Hooks over guesswork
Document every hook and priority. Treat it like a contract so teams can extend without spelunking minified bundles.
Blunt dispatch
Bring back what made WordPress fast, simple, and unstoppable.
WordPress took over the web because a builder could ship a feature before a meeting ended. No committees, no sprints—edit PHP, refresh, done.
Hooks kept every layer flexible without forking core. Direct server edits kept the loop between idea and live change to seconds. That's the original acceleration.
Then we buried it under SaaS dashboards, drag-and-drop theater, JS confetti, and hosts who hide logs behind enterprise-plan upsells.
WP e/acc refuses that drag. We keep WordPress terrifyingly fast for people who ship.
Choose fewer steps when possible. Make necessary steps obvious and safe.
SECTION 01 — MANIFEST
Operating doctrine for people shipping production. Anything that slows the builder, admin, or user gets removed.
Document every hook and priority. Treat it like a contract so teams can extend without spelunking minified bundles.
If the first screen is an upsell or a nag, it's gone. Tools either speed up users or they're rot.
Everything should plug in, work, and stay obvious. Complexity is earned only after the simple path actually breaks.
If you can't edit on the server and refresh, the tool isn't WordPress ready. Short feedback loops beat deployment theater.
Events and hooks exist on the front end too. Publish them, respect sequence, and stop forcing devs to diff bundles.
Know what's logged, where it lives, and who can hit the switch. Observability is a baseline, not a premium SKU.
For people who fix WordPress by doing the work, not by filing tickets and waiting a quarter.
If that's you, stay loud and keep shipping.
hooks over theater zero bloatware themes server editable speed blocks with order acf x block parity logs & profiling for all
SECTION 02 — PRINCIPLES
Not slogans—tests. If a theme, plugin, tool, or host fails these, it doesn't touch production.
01
WordPress runs on actions and filters. Treat them as the API surface and build your product story around them.
Ship hooks or ship a black box. Black boxes slow everyone down.
02
Acceleration means nothing sits between the user and the work. Kill upsells, nags, vanity features, and anything that only exists to sell pro tiers.
03
Simplicity is the multiplier. Install it, it behaves, and nobody has to learn a new religion.

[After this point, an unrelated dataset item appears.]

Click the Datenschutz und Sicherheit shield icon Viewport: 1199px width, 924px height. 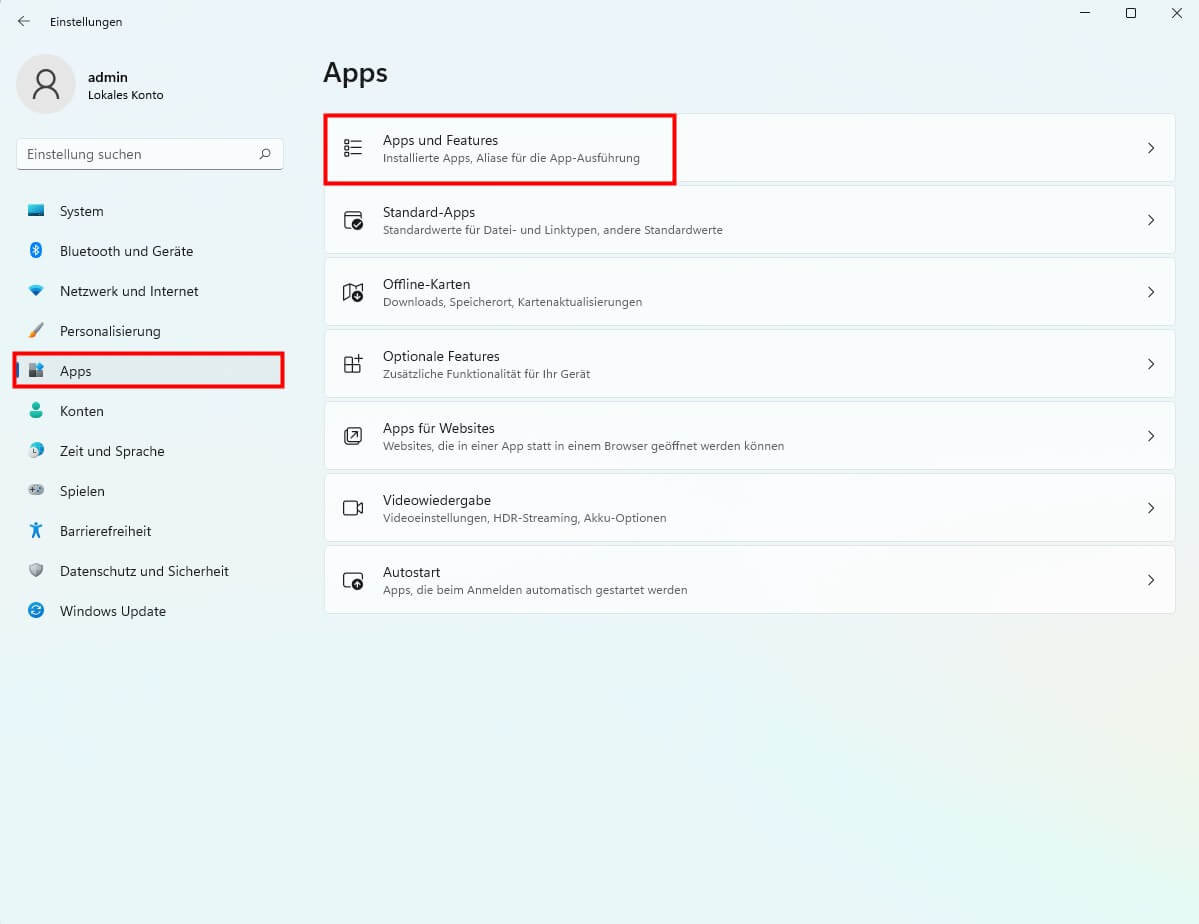pyautogui.click(x=36, y=571)
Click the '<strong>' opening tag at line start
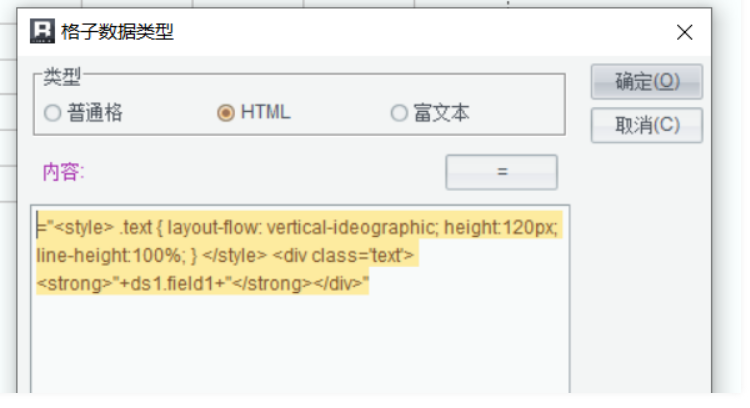This screenshot has width=750, height=408. 66,284
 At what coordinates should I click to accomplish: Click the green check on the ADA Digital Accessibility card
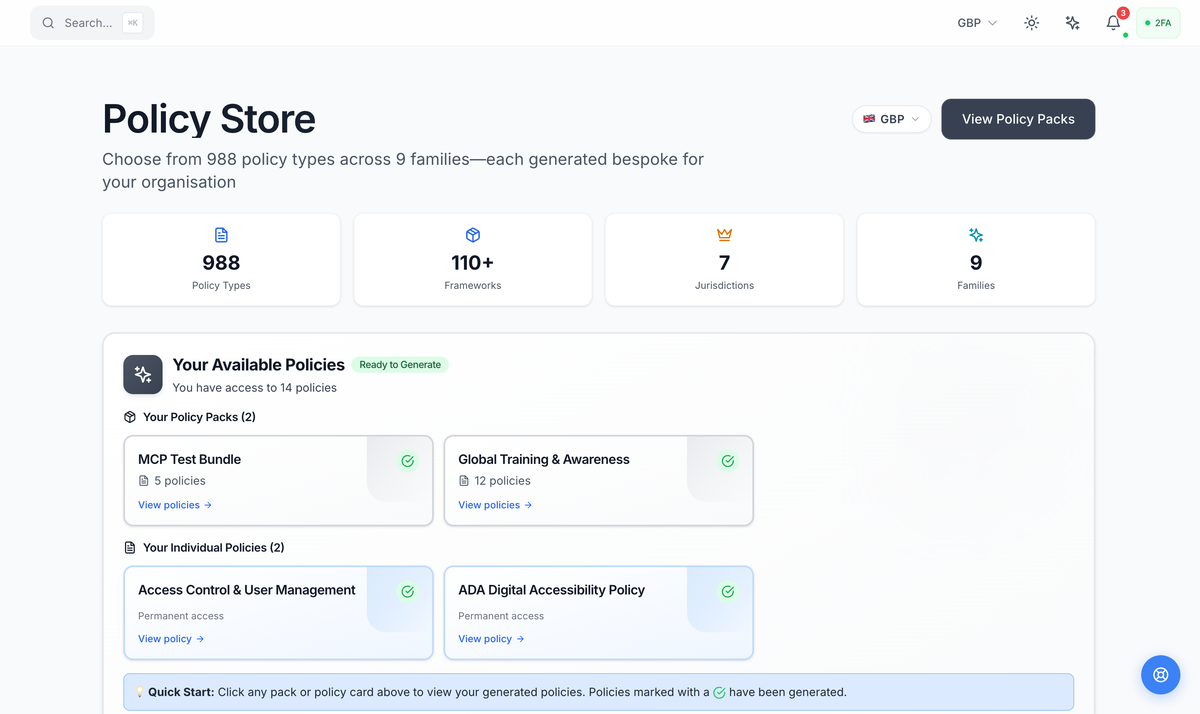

WordPress is supposed to be "drop a file, edit on the server, refresh." Blocks and builders either respect that immediacy or they don't ship.
04
Deployment rituals don't impress users. Optimize for the seconds between "change this" and "it's live." If a workflow adds friction, treat it as a bug and remove it.
05
The front end deserves the same discipline as PHP. Publish events, honor hook order, and quit forcing people to attach mystery listeners to unnamed globals.
06
Controls should feel the same whether you build with classic meta or blocks. ACF-level clarity should be default. If a panel wastes time or duplicates data, delete it.
07
WP_DEBUG and PHP error_reporting must agree, be visible, and be safe to toggle. Builders and admins should know what's logged and where without opening SSH.
08
Logs, slow query data, and profilers are table stakes. Hosts who hide them or charge "enterprise" tax are hostile to builders. Reward the ones who hand you the tools.
SECTION 03 — ACTION
Action, not vibes. These are the moves to make every day when you build, host, and maintain WordPress.
01
Choose tools that publish hooks, priorities, and examples. When you add hooks, document them and treat them as APIs, not trivia.
02
Audit every plugin. If the first thing it shows is an upsell, a badge, or a modal, delete it. Admin attention spans are finite.
03
Lean into PHP's strength: edit on the server, refresh, see the result. If a block or builder adds ceremony to that loop, open an issue or drop it.
04
Use tools with published event systems. If you have to read minified bundles to know when something fires, treat it as debt. When you ship components, document the lifecycle like you would in PHP.
05
Push ACF-level integrations into blocks. Kill the split between "old" meta boxes and new UIs. One clean control panel per context, nothing redundant.
06
State exactly how WP_DEBUG and error_reporting interact, where logs write, and how to flip switches. Give privileged admins UI controls so they never guess.
07
Pay hosts who expose logs, traces, and profilers out of the box. Fire anyone who hides them behind enterprise paywalls and explain why to your clients.
SECTION 04 — ORIGINS
WordPress was a hook-driven PHP app on $5 hosting that you edited live. Hooks plus instant feedback let it swallow the web. Drag builders, JS sprawl, and opaque hosting buried that loop.
This is course correction, not nostalgia. We re-center hooks, strip bloat, restore the "edit-refresh" loop, bring order to the front end, and demand accessible debugging, logging, and profiling.
Ship differently and write receipts. Publish how your work uses hooks, avoids bloat, and exposes observability. Call out what made WordPress win, what's holding it back, and how you are fixing it.
Final reminder
You don't need approval. Change what you tolerate, show your work, and ship WordPress the way it wins: hooks, simplicity, speed, and proof.